After locating "Sports (967, 423)" in the listing below, copy that line and each one after it exactly, ending with the line that has "Frank Corder (998, 423)".

****************************************

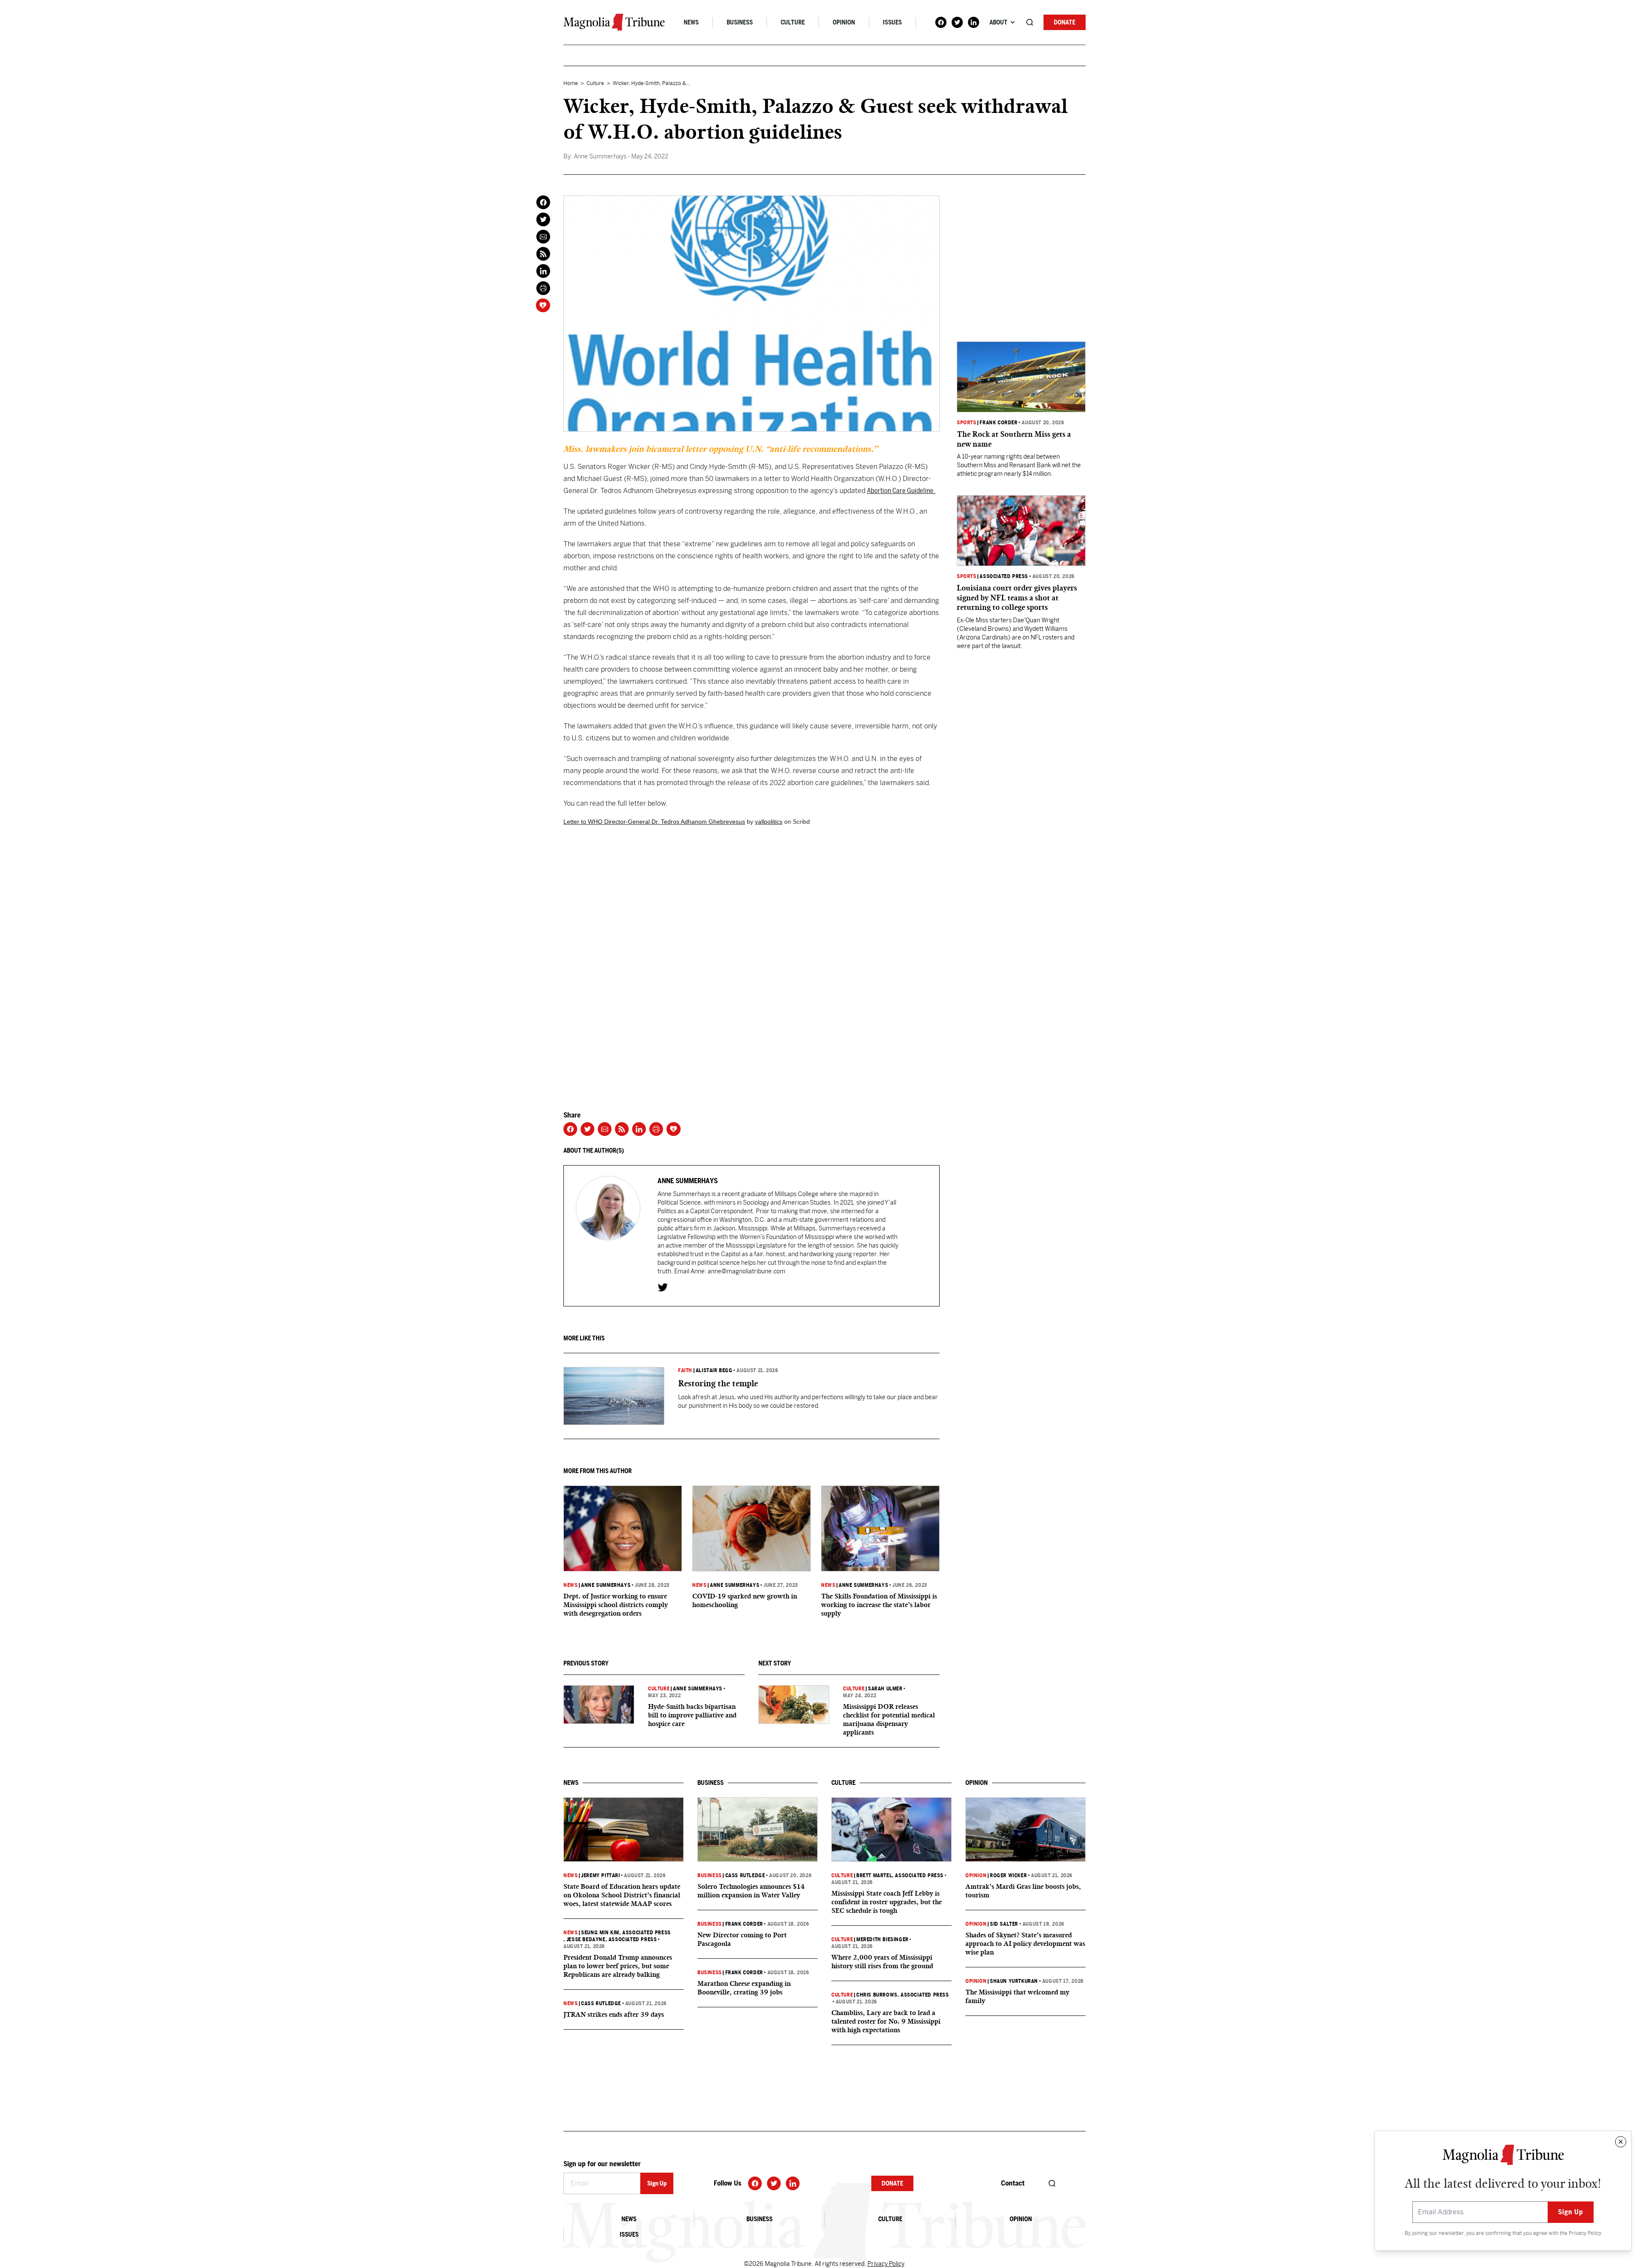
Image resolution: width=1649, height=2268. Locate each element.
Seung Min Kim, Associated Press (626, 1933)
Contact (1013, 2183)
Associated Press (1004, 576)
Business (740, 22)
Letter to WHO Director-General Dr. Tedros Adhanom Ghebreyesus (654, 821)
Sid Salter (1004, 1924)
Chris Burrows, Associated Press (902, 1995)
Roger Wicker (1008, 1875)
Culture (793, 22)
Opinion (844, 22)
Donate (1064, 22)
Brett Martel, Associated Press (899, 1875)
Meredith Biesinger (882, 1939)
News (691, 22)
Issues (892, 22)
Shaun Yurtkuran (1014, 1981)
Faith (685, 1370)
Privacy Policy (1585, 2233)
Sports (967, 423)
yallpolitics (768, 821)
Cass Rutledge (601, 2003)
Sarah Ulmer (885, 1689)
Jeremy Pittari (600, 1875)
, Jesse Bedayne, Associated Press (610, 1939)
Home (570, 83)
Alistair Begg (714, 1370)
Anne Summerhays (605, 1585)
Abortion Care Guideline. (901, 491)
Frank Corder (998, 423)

****************************************

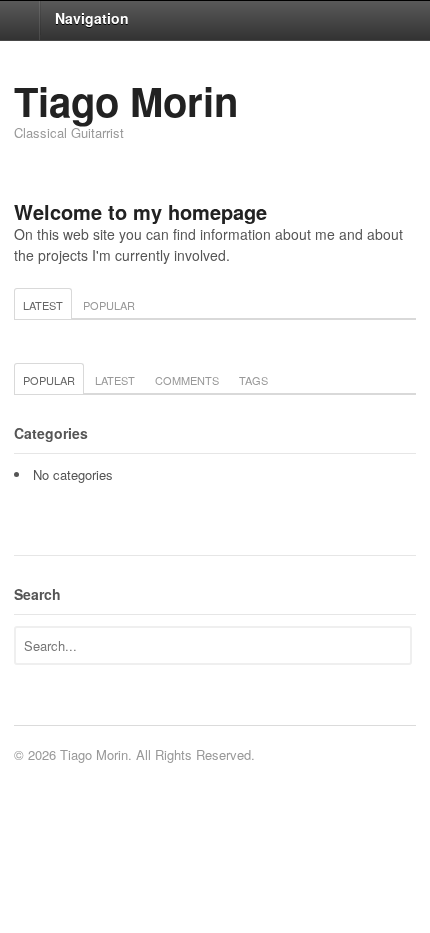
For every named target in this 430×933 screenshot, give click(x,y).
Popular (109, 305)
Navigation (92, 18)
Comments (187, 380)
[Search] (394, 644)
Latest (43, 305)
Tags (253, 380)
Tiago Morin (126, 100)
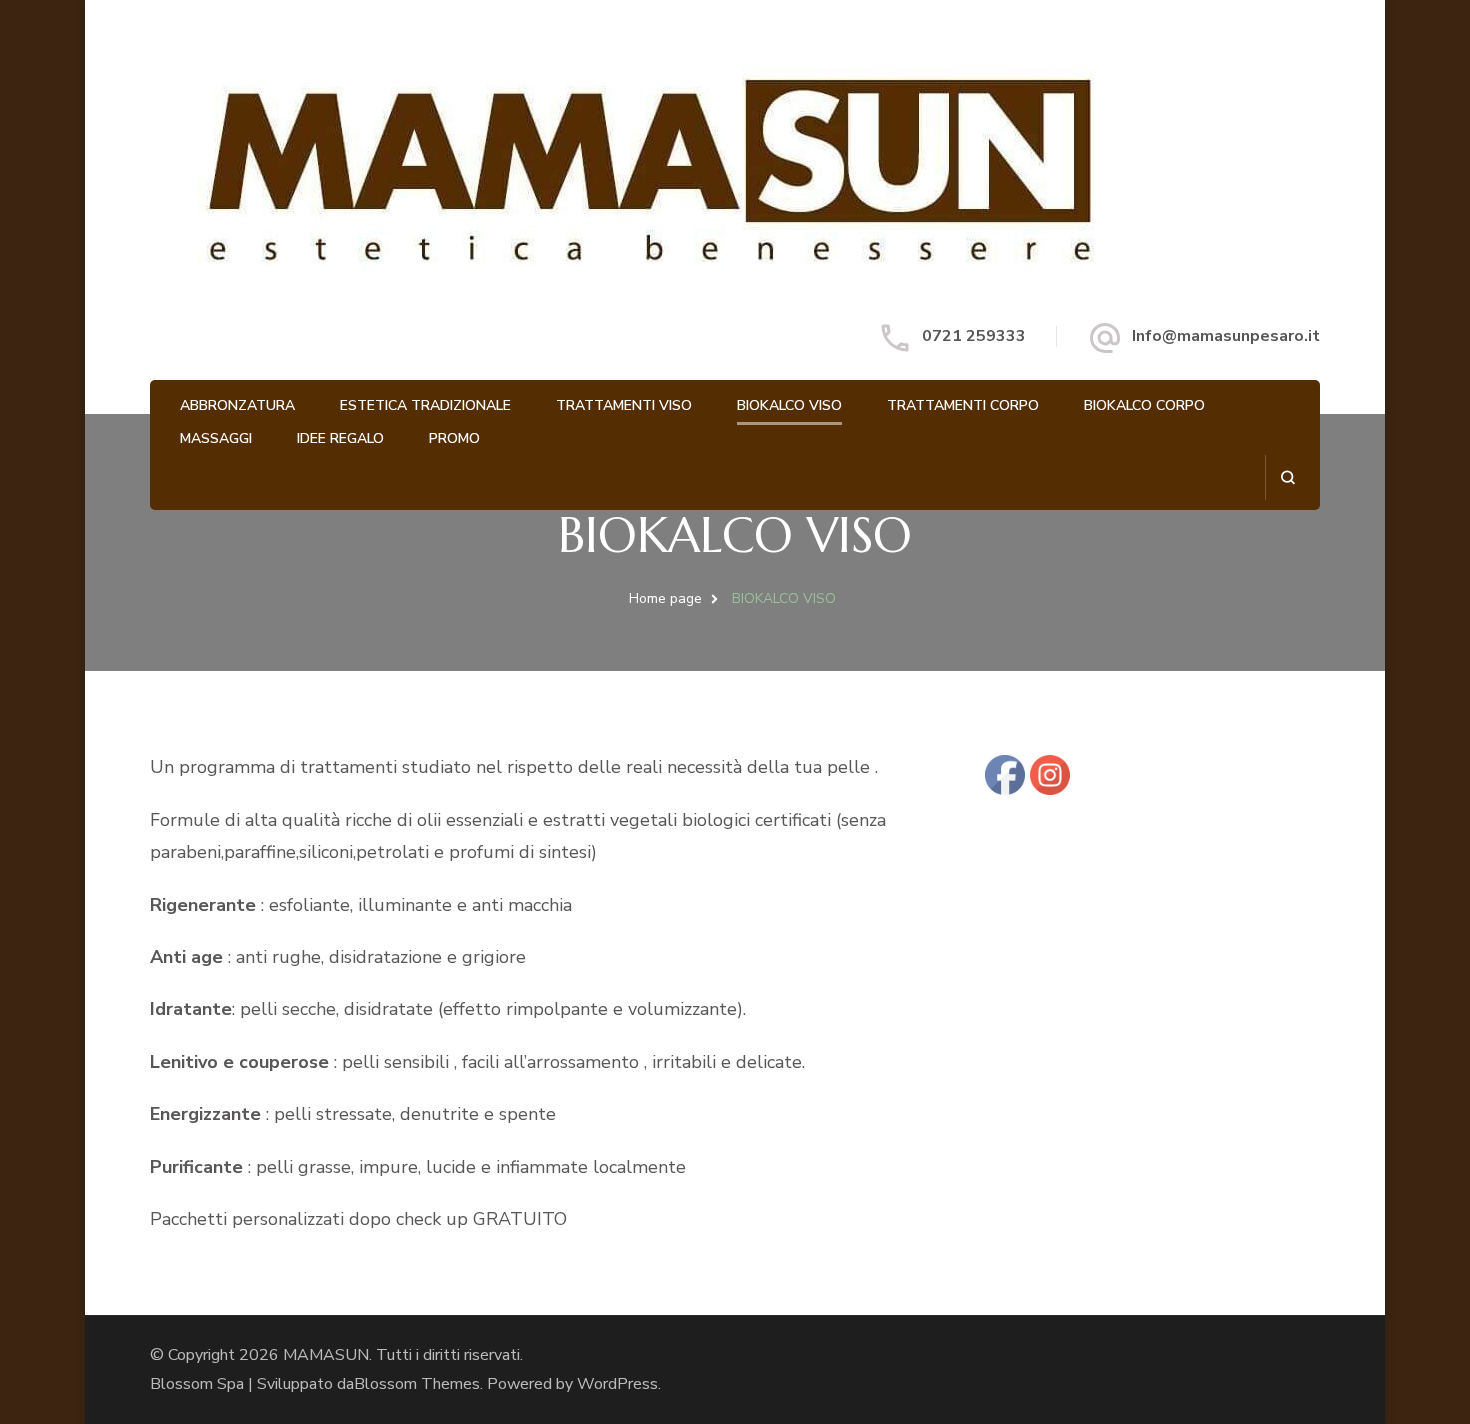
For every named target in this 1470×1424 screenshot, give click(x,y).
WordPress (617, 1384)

****************************************

▶ WRITTEN RESPONSE
Sports (967, 423)
yallpolitics (768, 821)
Cass Rutledge (601, 2003)
Sarah Ulmer (885, 1689)
Jeremy Pittari (600, 1875)
, Jesse Bedayne, Associated Press (610, 1939)
Home (570, 83)
Alistair Begg (714, 1370)
Anne Summerhays (605, 1585)
Abortion Care Guideline. (901, 491)
Frank Corder (998, 423)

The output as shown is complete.